= TASK REQUIREMENTS =
Substitute "Directive" for "Instruction" in the listing from the line with "You are a computer-use agent. The" up to and including the line with "Looking at the screenshot, I should [x=279, y=81].", and give only those lines back with nothing else changed.

***** DATA TO USE *****

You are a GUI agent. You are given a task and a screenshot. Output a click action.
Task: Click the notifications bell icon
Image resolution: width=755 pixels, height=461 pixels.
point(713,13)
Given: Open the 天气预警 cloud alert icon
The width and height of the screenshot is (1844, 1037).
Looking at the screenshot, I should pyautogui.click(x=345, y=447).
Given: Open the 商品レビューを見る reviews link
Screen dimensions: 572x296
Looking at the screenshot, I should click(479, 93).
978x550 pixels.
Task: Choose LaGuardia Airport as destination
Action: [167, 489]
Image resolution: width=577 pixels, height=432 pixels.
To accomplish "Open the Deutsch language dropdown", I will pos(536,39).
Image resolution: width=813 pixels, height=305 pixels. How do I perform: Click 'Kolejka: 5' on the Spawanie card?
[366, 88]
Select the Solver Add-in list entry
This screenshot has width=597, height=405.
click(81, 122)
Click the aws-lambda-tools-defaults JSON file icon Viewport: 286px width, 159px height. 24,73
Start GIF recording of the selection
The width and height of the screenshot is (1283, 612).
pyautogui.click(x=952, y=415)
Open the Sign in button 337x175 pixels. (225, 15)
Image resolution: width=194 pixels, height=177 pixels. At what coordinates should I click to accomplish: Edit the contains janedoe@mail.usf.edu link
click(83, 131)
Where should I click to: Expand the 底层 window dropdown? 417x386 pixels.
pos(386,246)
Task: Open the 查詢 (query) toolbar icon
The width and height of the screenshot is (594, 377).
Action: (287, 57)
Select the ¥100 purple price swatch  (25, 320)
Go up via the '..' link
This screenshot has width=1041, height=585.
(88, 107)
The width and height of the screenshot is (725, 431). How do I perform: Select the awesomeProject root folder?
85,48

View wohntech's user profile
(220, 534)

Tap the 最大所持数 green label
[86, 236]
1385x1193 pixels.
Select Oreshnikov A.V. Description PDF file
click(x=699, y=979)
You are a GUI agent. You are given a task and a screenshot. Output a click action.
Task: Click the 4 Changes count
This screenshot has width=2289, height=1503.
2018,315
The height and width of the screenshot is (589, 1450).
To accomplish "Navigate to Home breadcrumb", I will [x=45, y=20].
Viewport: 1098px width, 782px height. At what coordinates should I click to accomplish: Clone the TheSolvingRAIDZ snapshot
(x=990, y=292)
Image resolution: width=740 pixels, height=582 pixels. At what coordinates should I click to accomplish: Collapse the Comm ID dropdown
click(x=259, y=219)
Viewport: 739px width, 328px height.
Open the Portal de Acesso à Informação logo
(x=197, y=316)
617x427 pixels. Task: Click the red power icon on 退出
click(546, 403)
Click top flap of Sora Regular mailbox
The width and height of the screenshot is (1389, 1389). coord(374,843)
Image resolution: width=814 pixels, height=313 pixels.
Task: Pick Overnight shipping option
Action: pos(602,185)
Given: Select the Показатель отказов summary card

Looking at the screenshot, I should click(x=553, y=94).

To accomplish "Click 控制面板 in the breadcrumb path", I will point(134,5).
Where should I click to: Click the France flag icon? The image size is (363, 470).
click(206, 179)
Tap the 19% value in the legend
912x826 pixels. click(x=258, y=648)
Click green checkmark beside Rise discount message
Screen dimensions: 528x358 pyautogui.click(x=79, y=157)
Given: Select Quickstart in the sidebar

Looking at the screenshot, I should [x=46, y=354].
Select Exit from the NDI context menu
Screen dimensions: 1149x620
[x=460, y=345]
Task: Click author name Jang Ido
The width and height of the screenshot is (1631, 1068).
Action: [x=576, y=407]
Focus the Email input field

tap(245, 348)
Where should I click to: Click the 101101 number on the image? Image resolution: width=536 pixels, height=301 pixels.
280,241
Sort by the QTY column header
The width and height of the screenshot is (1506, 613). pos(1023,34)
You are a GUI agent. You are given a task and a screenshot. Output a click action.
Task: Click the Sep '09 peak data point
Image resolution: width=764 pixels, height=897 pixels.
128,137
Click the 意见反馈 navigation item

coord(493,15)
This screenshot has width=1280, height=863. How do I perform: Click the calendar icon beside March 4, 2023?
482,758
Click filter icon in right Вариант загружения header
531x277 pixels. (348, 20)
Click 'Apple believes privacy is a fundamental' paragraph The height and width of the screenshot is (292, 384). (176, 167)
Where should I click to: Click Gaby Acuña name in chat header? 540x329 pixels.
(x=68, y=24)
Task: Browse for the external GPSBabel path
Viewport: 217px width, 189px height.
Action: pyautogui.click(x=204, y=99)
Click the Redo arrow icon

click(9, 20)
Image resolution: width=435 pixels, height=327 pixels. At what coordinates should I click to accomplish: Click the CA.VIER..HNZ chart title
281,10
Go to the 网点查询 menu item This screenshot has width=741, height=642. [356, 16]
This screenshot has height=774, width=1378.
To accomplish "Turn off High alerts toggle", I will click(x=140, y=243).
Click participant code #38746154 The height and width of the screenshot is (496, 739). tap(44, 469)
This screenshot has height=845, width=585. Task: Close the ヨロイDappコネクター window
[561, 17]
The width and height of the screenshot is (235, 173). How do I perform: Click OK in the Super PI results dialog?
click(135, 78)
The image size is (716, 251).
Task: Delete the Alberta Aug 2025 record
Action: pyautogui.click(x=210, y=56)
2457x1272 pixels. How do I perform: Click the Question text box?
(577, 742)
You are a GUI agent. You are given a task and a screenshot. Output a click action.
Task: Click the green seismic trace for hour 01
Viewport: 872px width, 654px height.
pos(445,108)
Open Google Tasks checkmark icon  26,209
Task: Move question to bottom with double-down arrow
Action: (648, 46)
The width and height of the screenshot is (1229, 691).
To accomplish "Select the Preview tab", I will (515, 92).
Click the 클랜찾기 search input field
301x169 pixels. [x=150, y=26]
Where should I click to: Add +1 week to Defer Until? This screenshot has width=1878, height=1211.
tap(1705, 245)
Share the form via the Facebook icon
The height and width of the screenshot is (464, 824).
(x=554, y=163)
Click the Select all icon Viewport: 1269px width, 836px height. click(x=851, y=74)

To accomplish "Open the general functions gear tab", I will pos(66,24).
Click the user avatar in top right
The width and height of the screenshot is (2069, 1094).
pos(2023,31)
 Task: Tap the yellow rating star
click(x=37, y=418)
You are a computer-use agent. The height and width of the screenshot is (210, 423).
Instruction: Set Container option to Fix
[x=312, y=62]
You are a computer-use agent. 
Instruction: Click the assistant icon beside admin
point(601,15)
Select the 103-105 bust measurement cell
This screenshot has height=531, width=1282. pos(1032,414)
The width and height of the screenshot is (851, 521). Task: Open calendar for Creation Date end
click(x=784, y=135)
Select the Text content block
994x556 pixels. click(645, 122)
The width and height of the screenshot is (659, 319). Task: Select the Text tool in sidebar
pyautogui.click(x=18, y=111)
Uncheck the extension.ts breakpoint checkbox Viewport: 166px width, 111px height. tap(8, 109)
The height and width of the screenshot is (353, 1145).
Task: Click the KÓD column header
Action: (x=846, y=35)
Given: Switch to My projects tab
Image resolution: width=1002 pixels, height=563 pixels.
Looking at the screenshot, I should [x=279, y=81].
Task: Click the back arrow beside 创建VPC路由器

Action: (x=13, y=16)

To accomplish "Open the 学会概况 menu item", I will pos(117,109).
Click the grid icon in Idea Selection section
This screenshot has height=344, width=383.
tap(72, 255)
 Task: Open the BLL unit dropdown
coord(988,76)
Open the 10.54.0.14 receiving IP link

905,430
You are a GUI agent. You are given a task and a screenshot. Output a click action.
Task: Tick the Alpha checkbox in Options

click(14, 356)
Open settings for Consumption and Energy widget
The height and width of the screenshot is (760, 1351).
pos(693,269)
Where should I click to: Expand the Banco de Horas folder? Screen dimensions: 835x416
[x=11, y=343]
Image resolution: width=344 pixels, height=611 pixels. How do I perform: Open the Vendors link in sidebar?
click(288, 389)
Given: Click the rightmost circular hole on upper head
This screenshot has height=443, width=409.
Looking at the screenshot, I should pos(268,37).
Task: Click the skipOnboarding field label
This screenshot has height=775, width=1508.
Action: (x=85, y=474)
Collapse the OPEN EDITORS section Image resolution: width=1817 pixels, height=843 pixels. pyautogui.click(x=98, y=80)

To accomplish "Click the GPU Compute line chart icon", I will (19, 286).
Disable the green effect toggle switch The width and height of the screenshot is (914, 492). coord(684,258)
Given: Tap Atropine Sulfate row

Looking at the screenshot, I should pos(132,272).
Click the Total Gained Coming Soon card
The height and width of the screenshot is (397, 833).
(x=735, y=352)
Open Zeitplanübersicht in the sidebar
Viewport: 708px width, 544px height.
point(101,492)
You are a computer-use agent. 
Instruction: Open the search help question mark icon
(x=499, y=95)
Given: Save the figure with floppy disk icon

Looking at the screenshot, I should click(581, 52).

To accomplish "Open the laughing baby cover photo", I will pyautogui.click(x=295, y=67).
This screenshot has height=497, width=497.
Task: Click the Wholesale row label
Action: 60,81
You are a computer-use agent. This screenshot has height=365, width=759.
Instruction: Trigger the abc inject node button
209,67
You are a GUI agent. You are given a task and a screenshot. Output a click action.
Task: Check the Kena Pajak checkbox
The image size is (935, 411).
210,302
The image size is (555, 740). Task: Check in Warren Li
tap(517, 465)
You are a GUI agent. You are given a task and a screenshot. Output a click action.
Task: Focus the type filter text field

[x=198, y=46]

*****

= PROBLEM SOLUTION =
You are a computer-use agent. The height and width of the screenshot is (210, 423).
Directive: Set Container option to Fix
[x=312, y=62]
You are a computer-use agent. 
Directive: Click the assistant icon beside admin
point(601,15)
Select the 103-105 bust measurement cell
This screenshot has height=531, width=1282. pos(1032,414)
The width and height of the screenshot is (851, 521). Task: Open calendar for Creation Date end
click(x=784, y=135)
Select the Text content block
994x556 pixels. click(645, 122)
The width and height of the screenshot is (659, 319). Task: Select the Text tool in sidebar
pyautogui.click(x=18, y=111)
Uncheck the extension.ts breakpoint checkbox Viewport: 166px width, 111px height. tap(8, 109)
The height and width of the screenshot is (353, 1145).
Task: Click the KÓD column header
Action: (x=846, y=35)
Given: Switch to My projects tab
Image resolution: width=1002 pixels, height=563 pixels.
Looking at the screenshot, I should [x=279, y=81].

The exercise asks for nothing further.